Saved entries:
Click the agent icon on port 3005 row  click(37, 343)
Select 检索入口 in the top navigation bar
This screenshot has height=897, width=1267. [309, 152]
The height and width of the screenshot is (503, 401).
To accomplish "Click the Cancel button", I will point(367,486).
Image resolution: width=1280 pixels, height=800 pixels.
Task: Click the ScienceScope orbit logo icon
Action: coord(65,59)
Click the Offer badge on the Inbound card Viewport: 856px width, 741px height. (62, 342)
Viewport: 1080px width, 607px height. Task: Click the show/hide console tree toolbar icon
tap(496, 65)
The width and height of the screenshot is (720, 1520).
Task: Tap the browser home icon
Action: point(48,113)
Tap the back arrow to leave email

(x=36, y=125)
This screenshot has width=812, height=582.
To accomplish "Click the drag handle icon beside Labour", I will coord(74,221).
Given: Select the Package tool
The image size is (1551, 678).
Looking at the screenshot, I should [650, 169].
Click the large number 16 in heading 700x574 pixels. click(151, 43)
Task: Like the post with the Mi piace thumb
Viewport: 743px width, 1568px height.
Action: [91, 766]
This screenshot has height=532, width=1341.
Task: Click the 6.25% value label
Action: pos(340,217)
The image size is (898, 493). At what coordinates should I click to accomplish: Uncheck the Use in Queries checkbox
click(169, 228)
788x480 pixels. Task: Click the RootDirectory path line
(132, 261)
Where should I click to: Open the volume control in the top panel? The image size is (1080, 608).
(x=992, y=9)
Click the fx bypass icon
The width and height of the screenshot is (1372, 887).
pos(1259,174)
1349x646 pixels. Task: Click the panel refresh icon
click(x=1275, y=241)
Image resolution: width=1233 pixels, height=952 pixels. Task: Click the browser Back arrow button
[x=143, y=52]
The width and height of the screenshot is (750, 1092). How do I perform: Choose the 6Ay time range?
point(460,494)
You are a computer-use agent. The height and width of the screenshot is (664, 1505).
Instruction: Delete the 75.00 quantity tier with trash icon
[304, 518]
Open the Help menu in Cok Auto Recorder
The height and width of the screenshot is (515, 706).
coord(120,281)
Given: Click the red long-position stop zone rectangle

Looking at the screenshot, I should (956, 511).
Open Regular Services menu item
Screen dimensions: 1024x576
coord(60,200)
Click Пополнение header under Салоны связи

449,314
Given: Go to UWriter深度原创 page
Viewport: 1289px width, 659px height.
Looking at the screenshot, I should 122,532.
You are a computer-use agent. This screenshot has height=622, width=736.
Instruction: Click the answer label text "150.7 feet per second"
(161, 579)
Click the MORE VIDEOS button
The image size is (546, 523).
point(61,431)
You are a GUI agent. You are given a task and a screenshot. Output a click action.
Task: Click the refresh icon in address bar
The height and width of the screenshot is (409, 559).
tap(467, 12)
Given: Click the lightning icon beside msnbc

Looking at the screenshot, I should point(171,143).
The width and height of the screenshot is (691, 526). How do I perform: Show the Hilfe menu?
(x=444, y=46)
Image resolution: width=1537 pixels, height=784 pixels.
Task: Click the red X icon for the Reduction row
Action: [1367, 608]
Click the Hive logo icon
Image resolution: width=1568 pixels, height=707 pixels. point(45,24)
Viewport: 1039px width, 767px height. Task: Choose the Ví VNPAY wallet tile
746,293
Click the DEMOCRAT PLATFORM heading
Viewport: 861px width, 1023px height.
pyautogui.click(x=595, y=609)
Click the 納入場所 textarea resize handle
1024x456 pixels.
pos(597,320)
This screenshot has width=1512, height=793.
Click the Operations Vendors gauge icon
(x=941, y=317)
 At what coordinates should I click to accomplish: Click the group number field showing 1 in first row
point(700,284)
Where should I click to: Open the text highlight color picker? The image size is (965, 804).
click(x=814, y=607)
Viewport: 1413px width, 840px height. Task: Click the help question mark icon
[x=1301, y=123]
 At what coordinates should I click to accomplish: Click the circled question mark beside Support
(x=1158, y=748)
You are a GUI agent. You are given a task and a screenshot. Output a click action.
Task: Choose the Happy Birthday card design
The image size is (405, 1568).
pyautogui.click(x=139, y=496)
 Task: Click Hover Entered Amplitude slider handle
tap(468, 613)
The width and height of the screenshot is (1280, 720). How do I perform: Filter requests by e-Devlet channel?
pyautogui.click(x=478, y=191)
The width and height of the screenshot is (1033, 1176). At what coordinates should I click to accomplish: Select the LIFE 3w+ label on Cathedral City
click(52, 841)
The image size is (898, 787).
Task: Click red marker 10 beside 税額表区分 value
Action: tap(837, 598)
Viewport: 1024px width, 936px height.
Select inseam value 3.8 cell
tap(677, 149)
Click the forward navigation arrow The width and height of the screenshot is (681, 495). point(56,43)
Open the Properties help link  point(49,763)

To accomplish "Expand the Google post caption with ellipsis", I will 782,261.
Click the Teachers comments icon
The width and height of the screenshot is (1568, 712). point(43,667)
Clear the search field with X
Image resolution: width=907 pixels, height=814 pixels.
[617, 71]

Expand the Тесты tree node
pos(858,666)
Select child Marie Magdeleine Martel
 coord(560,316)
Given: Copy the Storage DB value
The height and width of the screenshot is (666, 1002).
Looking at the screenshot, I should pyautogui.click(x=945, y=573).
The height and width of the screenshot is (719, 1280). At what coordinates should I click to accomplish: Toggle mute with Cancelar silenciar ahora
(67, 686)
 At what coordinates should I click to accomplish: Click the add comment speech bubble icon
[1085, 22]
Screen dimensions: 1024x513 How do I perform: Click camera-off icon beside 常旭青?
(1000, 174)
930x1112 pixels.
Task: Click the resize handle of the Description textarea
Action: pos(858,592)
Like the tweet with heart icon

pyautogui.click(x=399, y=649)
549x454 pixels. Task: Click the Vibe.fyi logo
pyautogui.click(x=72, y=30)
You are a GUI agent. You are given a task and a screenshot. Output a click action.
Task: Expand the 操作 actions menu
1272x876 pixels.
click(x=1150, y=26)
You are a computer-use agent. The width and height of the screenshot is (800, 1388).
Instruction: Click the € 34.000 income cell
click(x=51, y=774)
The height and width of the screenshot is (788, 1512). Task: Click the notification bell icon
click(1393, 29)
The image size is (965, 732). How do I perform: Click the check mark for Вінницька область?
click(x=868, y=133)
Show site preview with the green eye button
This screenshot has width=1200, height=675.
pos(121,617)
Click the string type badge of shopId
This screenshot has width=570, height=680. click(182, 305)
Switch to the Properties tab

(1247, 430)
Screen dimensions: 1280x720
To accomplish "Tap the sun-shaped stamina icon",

WORK TO BE COMPLETED ▸
The task requires an exact transcription of all the data.

EXERCISE OUTPUT ▸
Click the agent icon on port 3005 row  click(37, 343)
Select 检索入口 in the top navigation bar
This screenshot has height=897, width=1267. [309, 152]
The height and width of the screenshot is (503, 401).
To accomplish "Click the Cancel button", I will point(367,486).
Image resolution: width=1280 pixels, height=800 pixels.
Task: Click the ScienceScope orbit logo icon
Action: coord(65,59)
Click the Offer badge on the Inbound card Viewport: 856px width, 741px height. (62, 342)
Viewport: 1080px width, 607px height. Task: Click the show/hide console tree toolbar icon
tap(496, 65)
The width and height of the screenshot is (720, 1520).
Task: Tap the browser home icon
Action: point(48,113)
Tap the back arrow to leave email

(x=36, y=125)
This screenshot has width=812, height=582.
To accomplish "Click the drag handle icon beside Labour", I will coord(74,221).
Given: Select the Package tool
The image size is (1551, 678).
Looking at the screenshot, I should [650, 169].
Click the large number 16 in heading 700x574 pixels. click(151, 43)
Task: Like the post with the Mi piace thumb
Viewport: 743px width, 1568px height.
Action: [91, 766]
This screenshot has height=532, width=1341.
Task: Click the 6.25% value label
Action: pos(340,217)
The image size is (898, 493). At what coordinates should I click to accomplish: Uncheck the Use in Queries checkbox
click(169, 228)
788x480 pixels. Task: Click the RootDirectory path line
(132, 261)
Where should I click to: Open the volume control in the top panel? The image size is (1080, 608).
(x=992, y=9)
Click the fx bypass icon
The width and height of the screenshot is (1372, 887).
pos(1259,174)
1349x646 pixels. Task: Click the panel refresh icon
click(x=1275, y=241)
Image resolution: width=1233 pixels, height=952 pixels. Task: Click the browser Back arrow button
[x=143, y=52]
The width and height of the screenshot is (750, 1092). How do I perform: Choose the 6Ay time range?
point(460,494)
You are a computer-use agent. The height and width of the screenshot is (664, 1505).
Instruction: Delete the 75.00 quantity tier with trash icon
[304, 518]
Open the Help menu in Cok Auto Recorder
The height and width of the screenshot is (515, 706).
coord(120,281)
Given: Click the red long-position stop zone rectangle

Looking at the screenshot, I should (956, 511).
Open Regular Services menu item
Screen dimensions: 1024x576
coord(60,200)
Click Пополнение header under Салоны связи

449,314
Given: Go to UWriter深度原创 page
Viewport: 1289px width, 659px height.
Looking at the screenshot, I should 122,532.
You are a computer-use agent. This screenshot has height=622, width=736.
Instruction: Click the answer label text "150.7 feet per second"
(161, 579)
Click the MORE VIDEOS button
The image size is (546, 523).
point(61,431)
You are a GUI agent. You are given a task and a screenshot. Output a click action.
Task: Click the refresh icon in address bar
The height and width of the screenshot is (409, 559).
tap(467, 12)
Given: Click the lightning icon beside msnbc

Looking at the screenshot, I should point(171,143).
The width and height of the screenshot is (691, 526). How do I perform: Show the Hilfe menu?
(x=444, y=46)
Image resolution: width=1537 pixels, height=784 pixels.
Task: Click the red X icon for the Reduction row
Action: [1367, 608]
Click the Hive logo icon
Image resolution: width=1568 pixels, height=707 pixels. point(45,24)
Viewport: 1039px width, 767px height. Task: Choose the Ví VNPAY wallet tile
746,293
Click the DEMOCRAT PLATFORM heading
Viewport: 861px width, 1023px height.
pyautogui.click(x=595, y=609)
Click the 納入場所 textarea resize handle
1024x456 pixels.
pos(597,320)
This screenshot has width=1512, height=793.
Click the Operations Vendors gauge icon
(x=941, y=317)
 At what coordinates should I click to accomplish: Click the group number field showing 1 in first row
point(700,284)
Where should I click to: Open the text highlight color picker? The image size is (965, 804).
click(x=814, y=607)
Viewport: 1413px width, 840px height. Task: Click the help question mark icon
[x=1301, y=123]
 At what coordinates should I click to accomplish: Click the circled question mark beside Support
(x=1158, y=748)
You are a GUI agent. You are given a task and a screenshot. Output a click action.
Task: Choose the Happy Birthday card design
The image size is (405, 1568).
pyautogui.click(x=139, y=496)
 Task: Click Hover Entered Amplitude slider handle
tap(468, 613)
The width and height of the screenshot is (1280, 720). How do I perform: Filter requests by e-Devlet channel?
pyautogui.click(x=478, y=191)
The width and height of the screenshot is (1033, 1176). At what coordinates should I click to accomplish: Select the LIFE 3w+ label on Cathedral City
click(52, 841)
The image size is (898, 787).
Task: Click red marker 10 beside 税額表区分 value
Action: tap(837, 598)
Viewport: 1024px width, 936px height.
Select inseam value 3.8 cell
tap(677, 149)
Click the forward navigation arrow The width and height of the screenshot is (681, 495). point(56,43)
Open the Properties help link  point(49,763)

To accomplish "Expand the Google post caption with ellipsis", I will 782,261.
Click the Teachers comments icon
The width and height of the screenshot is (1568, 712). point(43,667)
Clear the search field with X
Image resolution: width=907 pixels, height=814 pixels.
[617, 71]

Expand the Тесты tree node
pos(858,666)
Select child Marie Magdeleine Martel
 coord(560,316)
Given: Copy the Storage DB value
The height and width of the screenshot is (666, 1002).
Looking at the screenshot, I should pyautogui.click(x=945, y=573).
The height and width of the screenshot is (719, 1280). At what coordinates should I click to accomplish: Toggle mute with Cancelar silenciar ahora
(67, 686)
 At what coordinates should I click to accomplish: Click the add comment speech bubble icon
[1085, 22]
Screen dimensions: 1024x513 How do I perform: Click camera-off icon beside 常旭青?
(1000, 174)
930x1112 pixels.
Task: Click the resize handle of the Description textarea
Action: pos(858,592)
Like the tweet with heart icon

pyautogui.click(x=399, y=649)
549x454 pixels. Task: Click the Vibe.fyi logo
pyautogui.click(x=72, y=30)
You are a GUI agent. You are given a task and a screenshot. Output a click action.
Task: Expand the 操作 actions menu
1272x876 pixels.
click(x=1150, y=26)
You are a computer-use agent. The width and height of the screenshot is (800, 1388).
Instruction: Click the € 34.000 income cell
click(x=51, y=774)
The height and width of the screenshot is (788, 1512). Task: Click the notification bell icon
click(1393, 29)
The image size is (965, 732). How do I perform: Click the check mark for Вінницька область?
click(x=868, y=133)
Show site preview with the green eye button
This screenshot has width=1200, height=675.
pos(121,617)
Click the string type badge of shopId
This screenshot has width=570, height=680. click(182, 305)
Switch to the Properties tab

(1247, 430)
Screen dimensions: 1280x720
To accomplish "Tap the sun-shaped stamina icon",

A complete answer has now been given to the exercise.